--- Work to complete ---
Look below for the line with "Das Team (1391, 1308)", and from there restate every line word for word until the entries end.

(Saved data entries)
-- -- --

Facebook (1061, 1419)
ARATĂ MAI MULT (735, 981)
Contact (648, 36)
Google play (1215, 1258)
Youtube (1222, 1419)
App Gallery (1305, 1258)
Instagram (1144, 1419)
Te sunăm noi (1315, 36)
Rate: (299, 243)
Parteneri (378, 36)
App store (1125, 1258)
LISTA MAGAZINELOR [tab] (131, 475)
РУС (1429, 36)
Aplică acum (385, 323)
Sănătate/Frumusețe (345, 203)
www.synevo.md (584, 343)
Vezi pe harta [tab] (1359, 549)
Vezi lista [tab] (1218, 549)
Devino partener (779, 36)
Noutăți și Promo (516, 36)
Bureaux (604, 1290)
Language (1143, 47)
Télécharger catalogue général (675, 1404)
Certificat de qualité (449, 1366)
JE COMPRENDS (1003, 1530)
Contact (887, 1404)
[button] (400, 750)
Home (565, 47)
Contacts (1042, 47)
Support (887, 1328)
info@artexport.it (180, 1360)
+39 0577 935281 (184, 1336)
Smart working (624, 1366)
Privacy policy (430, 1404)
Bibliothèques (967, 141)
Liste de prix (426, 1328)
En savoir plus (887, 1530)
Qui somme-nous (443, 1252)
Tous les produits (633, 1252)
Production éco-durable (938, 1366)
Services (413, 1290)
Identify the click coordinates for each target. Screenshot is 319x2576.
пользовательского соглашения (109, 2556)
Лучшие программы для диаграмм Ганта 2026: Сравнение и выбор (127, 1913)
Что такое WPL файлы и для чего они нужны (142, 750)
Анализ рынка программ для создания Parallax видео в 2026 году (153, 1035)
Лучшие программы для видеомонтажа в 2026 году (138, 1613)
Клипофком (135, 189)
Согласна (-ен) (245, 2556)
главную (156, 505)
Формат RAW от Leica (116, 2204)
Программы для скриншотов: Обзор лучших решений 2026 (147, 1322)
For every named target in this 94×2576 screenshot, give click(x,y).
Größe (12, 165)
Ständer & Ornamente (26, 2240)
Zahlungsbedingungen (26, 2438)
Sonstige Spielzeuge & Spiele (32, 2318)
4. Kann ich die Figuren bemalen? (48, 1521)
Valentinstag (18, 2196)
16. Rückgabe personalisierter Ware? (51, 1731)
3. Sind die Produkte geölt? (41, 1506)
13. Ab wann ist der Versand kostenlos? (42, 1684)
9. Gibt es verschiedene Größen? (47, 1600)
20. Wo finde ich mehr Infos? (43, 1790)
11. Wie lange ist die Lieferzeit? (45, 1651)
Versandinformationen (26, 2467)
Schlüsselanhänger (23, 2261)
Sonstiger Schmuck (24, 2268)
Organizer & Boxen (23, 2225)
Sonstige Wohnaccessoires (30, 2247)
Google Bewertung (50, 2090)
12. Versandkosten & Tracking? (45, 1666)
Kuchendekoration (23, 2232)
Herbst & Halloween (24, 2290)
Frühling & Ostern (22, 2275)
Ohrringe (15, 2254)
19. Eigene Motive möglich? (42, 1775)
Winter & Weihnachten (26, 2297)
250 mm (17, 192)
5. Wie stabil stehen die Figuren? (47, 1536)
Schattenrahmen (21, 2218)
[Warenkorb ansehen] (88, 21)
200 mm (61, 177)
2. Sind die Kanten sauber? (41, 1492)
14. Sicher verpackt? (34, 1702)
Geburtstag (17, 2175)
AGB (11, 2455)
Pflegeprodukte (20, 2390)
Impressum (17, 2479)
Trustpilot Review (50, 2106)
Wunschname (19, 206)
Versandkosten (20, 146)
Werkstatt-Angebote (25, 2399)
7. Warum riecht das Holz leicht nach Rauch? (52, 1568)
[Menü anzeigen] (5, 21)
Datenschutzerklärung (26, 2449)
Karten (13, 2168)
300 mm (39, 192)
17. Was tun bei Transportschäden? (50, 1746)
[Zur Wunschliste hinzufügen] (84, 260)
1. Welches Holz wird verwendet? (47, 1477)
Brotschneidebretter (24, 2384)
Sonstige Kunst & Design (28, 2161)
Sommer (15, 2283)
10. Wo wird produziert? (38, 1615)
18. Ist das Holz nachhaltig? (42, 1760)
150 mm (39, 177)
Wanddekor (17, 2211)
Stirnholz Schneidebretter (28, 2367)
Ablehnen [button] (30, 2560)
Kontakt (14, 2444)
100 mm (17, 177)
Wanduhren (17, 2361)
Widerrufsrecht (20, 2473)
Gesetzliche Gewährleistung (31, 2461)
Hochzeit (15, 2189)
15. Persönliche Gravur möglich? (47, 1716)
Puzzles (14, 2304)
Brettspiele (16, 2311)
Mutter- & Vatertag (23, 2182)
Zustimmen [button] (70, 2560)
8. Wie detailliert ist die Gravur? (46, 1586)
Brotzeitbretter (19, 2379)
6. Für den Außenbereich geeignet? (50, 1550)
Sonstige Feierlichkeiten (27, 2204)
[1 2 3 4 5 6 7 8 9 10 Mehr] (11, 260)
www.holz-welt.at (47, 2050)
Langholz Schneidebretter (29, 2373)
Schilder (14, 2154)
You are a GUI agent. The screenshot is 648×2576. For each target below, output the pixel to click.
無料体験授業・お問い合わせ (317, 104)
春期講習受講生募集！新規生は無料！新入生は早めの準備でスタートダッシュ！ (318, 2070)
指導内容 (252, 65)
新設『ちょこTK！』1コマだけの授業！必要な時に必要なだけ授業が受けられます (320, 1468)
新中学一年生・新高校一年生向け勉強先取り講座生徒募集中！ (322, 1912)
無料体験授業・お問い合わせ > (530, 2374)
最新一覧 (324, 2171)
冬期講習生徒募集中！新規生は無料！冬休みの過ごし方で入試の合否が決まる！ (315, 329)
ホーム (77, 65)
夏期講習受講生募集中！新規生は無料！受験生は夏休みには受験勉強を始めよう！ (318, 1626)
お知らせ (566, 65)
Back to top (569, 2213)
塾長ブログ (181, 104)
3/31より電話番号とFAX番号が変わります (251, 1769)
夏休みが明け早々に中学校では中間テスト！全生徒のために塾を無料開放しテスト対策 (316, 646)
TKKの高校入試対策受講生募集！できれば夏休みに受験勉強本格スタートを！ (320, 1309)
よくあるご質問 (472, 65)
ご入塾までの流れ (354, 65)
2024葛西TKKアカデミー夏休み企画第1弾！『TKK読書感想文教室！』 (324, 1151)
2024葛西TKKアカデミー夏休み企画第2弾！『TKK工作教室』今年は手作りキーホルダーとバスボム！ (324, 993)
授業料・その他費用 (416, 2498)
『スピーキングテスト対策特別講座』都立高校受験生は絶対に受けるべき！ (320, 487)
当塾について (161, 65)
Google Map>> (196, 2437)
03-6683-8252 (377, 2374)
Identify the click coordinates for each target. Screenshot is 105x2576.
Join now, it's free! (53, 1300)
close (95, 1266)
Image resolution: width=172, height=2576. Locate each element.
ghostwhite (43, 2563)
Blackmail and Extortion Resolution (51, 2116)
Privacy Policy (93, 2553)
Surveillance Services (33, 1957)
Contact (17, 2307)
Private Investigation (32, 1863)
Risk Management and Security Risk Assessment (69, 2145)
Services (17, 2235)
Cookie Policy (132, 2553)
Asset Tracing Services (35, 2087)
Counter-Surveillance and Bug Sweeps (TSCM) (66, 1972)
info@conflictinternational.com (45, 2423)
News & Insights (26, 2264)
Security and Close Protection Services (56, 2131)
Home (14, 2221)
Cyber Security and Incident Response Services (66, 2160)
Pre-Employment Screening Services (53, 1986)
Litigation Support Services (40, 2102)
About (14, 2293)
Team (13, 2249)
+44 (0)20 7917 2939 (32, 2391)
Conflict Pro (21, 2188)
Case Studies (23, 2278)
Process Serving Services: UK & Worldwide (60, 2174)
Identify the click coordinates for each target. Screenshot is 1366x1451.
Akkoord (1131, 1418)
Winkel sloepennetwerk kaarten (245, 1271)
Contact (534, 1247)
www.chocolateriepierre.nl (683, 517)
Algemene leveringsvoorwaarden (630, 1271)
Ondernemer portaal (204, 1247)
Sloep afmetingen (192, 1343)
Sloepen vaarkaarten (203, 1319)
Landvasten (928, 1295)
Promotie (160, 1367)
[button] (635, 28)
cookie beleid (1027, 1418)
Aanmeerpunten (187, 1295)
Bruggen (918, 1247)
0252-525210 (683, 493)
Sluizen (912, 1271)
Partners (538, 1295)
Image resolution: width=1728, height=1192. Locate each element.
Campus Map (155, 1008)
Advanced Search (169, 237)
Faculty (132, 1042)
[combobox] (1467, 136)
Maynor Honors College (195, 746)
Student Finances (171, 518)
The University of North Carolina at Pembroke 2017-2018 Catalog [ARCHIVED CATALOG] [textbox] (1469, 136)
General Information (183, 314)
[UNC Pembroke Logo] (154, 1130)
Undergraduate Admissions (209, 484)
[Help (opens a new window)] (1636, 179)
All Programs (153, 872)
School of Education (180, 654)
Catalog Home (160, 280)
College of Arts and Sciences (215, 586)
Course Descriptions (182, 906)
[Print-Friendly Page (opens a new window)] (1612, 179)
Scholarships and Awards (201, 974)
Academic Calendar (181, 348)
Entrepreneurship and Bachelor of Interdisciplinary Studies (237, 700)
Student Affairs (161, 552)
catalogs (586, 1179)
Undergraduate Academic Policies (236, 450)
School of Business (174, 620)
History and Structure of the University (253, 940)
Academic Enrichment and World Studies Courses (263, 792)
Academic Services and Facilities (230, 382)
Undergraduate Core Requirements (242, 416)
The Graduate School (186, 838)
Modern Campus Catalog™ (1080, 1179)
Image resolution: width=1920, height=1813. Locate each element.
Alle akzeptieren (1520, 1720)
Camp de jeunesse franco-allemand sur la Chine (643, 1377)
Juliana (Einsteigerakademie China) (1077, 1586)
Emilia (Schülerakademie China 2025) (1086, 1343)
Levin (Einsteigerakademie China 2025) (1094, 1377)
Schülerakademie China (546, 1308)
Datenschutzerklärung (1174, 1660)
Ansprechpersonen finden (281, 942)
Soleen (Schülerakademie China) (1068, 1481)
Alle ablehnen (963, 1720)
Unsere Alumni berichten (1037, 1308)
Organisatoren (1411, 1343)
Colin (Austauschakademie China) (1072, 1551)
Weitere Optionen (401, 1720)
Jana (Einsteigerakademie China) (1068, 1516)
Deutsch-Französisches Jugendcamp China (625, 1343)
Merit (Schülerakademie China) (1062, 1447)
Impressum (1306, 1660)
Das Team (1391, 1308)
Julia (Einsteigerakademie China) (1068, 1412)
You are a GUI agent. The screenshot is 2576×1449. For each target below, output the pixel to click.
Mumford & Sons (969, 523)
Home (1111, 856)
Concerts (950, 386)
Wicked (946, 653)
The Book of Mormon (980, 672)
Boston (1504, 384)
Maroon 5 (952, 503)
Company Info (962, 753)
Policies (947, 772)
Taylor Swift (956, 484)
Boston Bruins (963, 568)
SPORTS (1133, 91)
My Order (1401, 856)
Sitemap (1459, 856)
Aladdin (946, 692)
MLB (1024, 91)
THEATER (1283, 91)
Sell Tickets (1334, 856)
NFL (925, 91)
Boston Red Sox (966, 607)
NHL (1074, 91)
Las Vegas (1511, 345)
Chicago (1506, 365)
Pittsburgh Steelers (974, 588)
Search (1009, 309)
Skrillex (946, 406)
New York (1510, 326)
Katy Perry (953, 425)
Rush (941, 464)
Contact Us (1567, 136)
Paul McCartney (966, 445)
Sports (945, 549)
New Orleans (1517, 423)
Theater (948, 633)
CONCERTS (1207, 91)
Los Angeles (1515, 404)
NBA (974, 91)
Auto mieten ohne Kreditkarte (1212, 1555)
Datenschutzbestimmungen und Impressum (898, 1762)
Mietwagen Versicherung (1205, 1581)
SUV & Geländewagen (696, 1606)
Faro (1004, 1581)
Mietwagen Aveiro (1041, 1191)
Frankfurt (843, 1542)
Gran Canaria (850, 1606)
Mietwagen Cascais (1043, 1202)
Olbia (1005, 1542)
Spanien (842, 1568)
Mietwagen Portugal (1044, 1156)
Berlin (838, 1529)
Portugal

-- -- --

--- Output of the task ---
Das Team (1391, 1308)
Julia (Einsteigerakademie China) (1068, 1412)
You are a GUI agent. The screenshot is 2576×1449. For each target below, output the pixel to click.
Mumford & Sons (969, 523)
Home (1111, 856)
Concerts (950, 386)
Wicked (946, 653)
The Book of Mormon (980, 672)
Boston (1504, 384)
Maroon 5 (952, 503)
Company Info (962, 753)
Policies (947, 772)
Taylor Swift (956, 484)
Boston Bruins (963, 568)
SPORTS (1133, 91)
My Order (1401, 856)
Sitemap (1459, 856)
Aladdin (946, 692)
MLB (1024, 91)
THEATER (1283, 91)
Sell Tickets (1334, 856)
NFL (925, 91)
Boston Red Sox (966, 607)
NHL (1074, 91)
Las Vegas (1511, 345)
Chicago (1506, 365)
Pittsburgh Steelers (974, 588)
Search (1009, 309)
Skrillex (946, 406)
New York (1510, 326)
Katy Perry (953, 425)
Rush (941, 464)
Contact Us (1567, 136)
Paul McCartney (966, 445)
Sports (945, 549)
New Orleans (1517, 423)
Theater (948, 633)
CONCERTS (1207, 91)
Los Angeles (1515, 404)
NBA (974, 91)
Auto mieten ohne Kreditkarte (1212, 1555)
Datenschutzbestimmungen und Impressum (898, 1762)
Mietwagen Versicherung (1205, 1581)
SUV & Geländewagen (696, 1606)
Faro (1004, 1581)
Mietwagen Aveiro (1041, 1191)
Frankfurt (843, 1542)
Gran Canaria (850, 1606)
Mietwagen Cascais (1043, 1202)
Olbia (1005, 1542)
Spanien (842, 1568)
Mietwagen Portugal (1044, 1156)
Berlin (838, 1529)
Portugal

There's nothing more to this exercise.